● Set problem a: Please transcribe every one of the dataset rows line for line, omitting the pictures from your answer.

● Passage:
════════════════

I’ve already written about SSI (Sensitive Security Information).

Posted on May 19, 2006 at 7:52 AM20 Comments

Comments

radiantmatrix May 19, 2006 9:01 AM

I’m heartened to see the government implementing a finer-grained information classification system. It demonstrates that there are still people within our .gov capable of performing real and reasonable risk assesments.

another_bruce May 19, 2006 9:48 AM

i don’t share radiantmatrix’s optimism about this. building more cubbyholes in a cabinet doesn’t necessarily make it a smarter cabinet.
how much of this classified information is classified because our national security would be threatened, versus the proprietary interests of “state and local partners” needing protection from “business competitors”?
i got a hoot out of item 5, the “census confidential”. i did a census gig long, long ago, and we were told during the training that census information was absolutely sacrosanct. now i come to find it’s being posted on publicly accessible websites.
census contracting is very much like security contracting or any other federal contracting. the primary focus isn’t to benefit the taxpayers, but the contractors instead, and the ones on the inside naturally don’t want their information, particularly the terms and size of their contracts, to be made public. it’s just a goddamn gravy train, and we’re all paying for the coal to make it go.

D May 19, 2006 10:19 AM

While I mostly agree with another_bruce (I think we definitely need fewer classifications and scrutiny for assigning any classification to data and documents), I think the points about census data are off a bit.

Detailed census data (Names, address, family members, etc) should most definitely be treated as “sacrosanct” for my privacy. The overall statistics are and should be publicly available.

════════════════

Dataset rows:
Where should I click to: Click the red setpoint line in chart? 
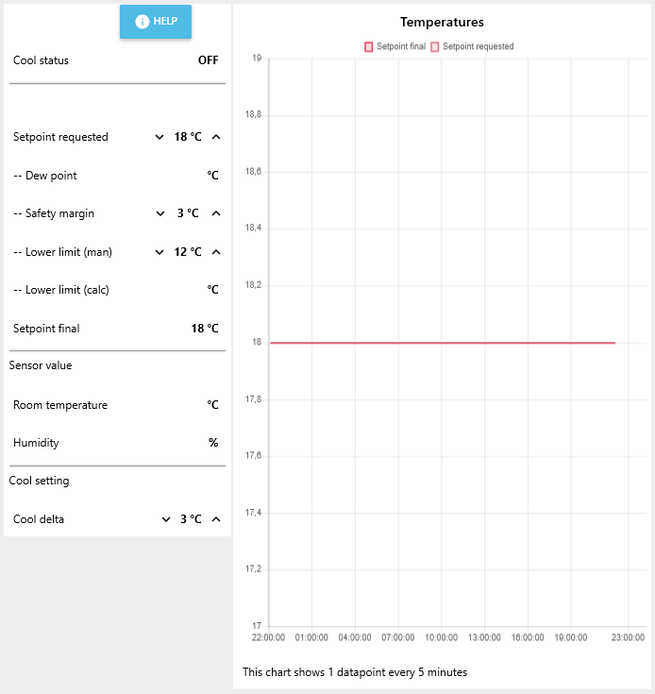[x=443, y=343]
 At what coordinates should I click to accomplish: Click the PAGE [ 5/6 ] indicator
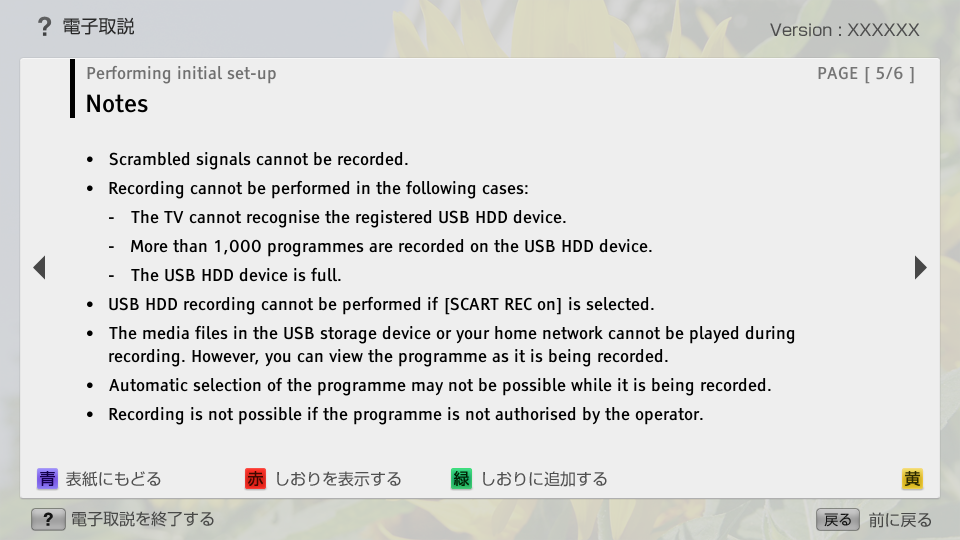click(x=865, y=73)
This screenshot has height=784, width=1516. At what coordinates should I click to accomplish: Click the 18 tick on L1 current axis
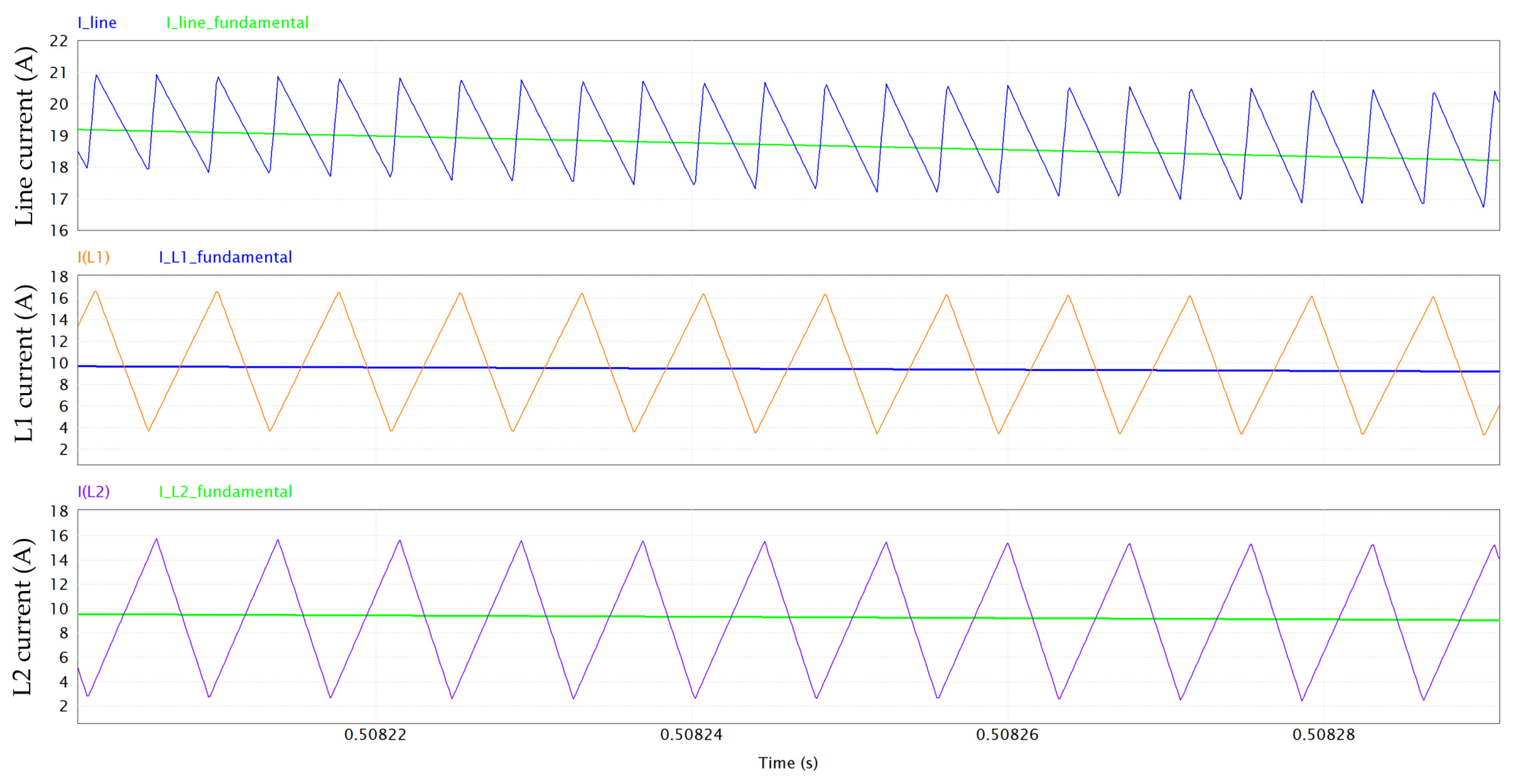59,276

════════════════

● Set problem b: Reproduce the comment thread word for word, beginning at the words "i don’t share" and stopping after "publicly accessible websites.".

● Written response a:
Where should I click to: Click the red setpoint line in chart? 
[x=443, y=343]
 At what coordinates should I click to accomplish: Click the PAGE [ 5/6 ] indicator
click(x=865, y=73)
This screenshot has height=784, width=1516. At what coordinates should I click to accomplish: Click the 18 tick on L1 current axis
59,276

● Written response b:
i don’t share radiantmatrix’s optimism about this. building more cubbyholes in a cabinet doesn’t necessarily make it a smarter cabinet.
how much of this classified information is classified because our national security would be threatened, versus the proprietary interests of “state and local partners” needing protection from “business competitors”?
i got a hoot out of item 5, the “census confidential”. i did a census gig long, long ago, and we were told during the training that census information was absolutely sacrosanct. now i come to find it’s being posted on publicly accessible websites.